I started looking hard at all the data sheets, and found that the Dental Model resin, which I have previously not considered, on paper, seems to be a pretty close ‘medium’ between Tough and Grey Pro when it comes to durability. (And I would guess that it doesn’t warp much since dental models have to be pretty darn precise.)
Those of you that use it… how would you describe it in ‘real world’ use? Or maybe compare it to Grey Pro, Tough or even the Standard Grey (which actually has a higher impact strength rating than Pro)?
I’m getting a sample part in DM, but even so, before I invest in a test-session I’d love to hear some practical experiences with it.
No idea, but I’m also curious to see. I use the Durable and Pro Grey for miniature doll making (durable for body parts, clothes, and accessories, pro grey for joints) so having a more fleshtone ‘pro grey’ would be great.
I got a few parts in the Dental Model a while back. Completely unsuitable for my needs, which are mainly hard-surface parts (movie prop gadgets, ray guns and so forth) because it seems extremely prone to warping- especially with thin parts. I could see it being useful for prototyping boardgame pieces maybe. (Can’t understand how it can be used for dental work- I’d imagine that such models would demand extremely close tolerances and stability.) Might be good for doll parts though, since you might not need perfect symmetry, and it feels a little ‘skin-like’ with a velvety surface.

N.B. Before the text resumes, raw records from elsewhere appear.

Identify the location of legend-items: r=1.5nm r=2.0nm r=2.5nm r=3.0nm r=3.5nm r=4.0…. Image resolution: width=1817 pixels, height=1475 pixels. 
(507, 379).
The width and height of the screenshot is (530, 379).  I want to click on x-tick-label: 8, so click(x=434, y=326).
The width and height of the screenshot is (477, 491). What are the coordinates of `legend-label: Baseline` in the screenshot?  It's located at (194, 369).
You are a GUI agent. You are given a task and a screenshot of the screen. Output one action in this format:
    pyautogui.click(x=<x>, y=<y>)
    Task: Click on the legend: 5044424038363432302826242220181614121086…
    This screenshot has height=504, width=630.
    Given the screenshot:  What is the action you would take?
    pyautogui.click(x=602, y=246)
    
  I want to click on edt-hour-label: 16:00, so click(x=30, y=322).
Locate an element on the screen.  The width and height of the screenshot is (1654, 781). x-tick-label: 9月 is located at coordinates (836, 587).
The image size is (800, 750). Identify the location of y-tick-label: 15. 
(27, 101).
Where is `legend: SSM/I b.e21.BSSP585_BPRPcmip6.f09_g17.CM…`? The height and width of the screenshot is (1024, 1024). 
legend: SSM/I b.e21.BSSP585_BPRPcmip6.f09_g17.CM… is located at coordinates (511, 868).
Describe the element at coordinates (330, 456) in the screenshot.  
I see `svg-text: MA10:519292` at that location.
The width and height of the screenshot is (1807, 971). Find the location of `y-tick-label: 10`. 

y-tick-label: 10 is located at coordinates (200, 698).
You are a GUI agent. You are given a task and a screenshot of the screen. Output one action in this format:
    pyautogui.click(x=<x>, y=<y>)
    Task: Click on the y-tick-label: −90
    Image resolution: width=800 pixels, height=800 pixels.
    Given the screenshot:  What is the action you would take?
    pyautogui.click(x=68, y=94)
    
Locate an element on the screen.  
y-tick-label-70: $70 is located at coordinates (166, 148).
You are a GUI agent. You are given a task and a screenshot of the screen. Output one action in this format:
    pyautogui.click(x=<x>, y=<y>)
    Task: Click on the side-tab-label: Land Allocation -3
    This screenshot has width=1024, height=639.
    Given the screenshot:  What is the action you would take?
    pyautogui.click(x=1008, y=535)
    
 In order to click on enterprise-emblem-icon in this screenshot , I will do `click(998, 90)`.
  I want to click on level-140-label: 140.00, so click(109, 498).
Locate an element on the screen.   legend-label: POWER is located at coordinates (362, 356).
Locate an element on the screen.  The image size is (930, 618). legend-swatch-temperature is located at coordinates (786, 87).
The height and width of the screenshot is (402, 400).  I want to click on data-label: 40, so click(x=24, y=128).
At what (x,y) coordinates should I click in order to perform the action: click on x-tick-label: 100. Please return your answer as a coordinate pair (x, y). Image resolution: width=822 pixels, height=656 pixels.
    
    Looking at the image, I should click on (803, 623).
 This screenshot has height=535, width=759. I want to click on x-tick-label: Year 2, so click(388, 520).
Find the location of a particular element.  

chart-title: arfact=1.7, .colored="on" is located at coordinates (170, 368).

Grey Pro is still my go-to even though it eats resin trays like candy.
I’m surprised that you’d use the Durable for the body parts and not the GP. Wouldn’t the added strength of Durable be better for joints?
I like the durable because it has the slight flex needed for things like ball joint cups, and grippy little hands (I haven’t broken a finger yet and they’re absurdly little)
At the scale I’m working in the durable is a liiiiitle too chewy for the joints, but impact resistance is very important for those thin little limbs, so I have to balance those needs. I found that the Durable limbs protect the stable Grey Pro joints in falls. The completed dolls are only about 3" tall, so their structural requirements are definitely unusual.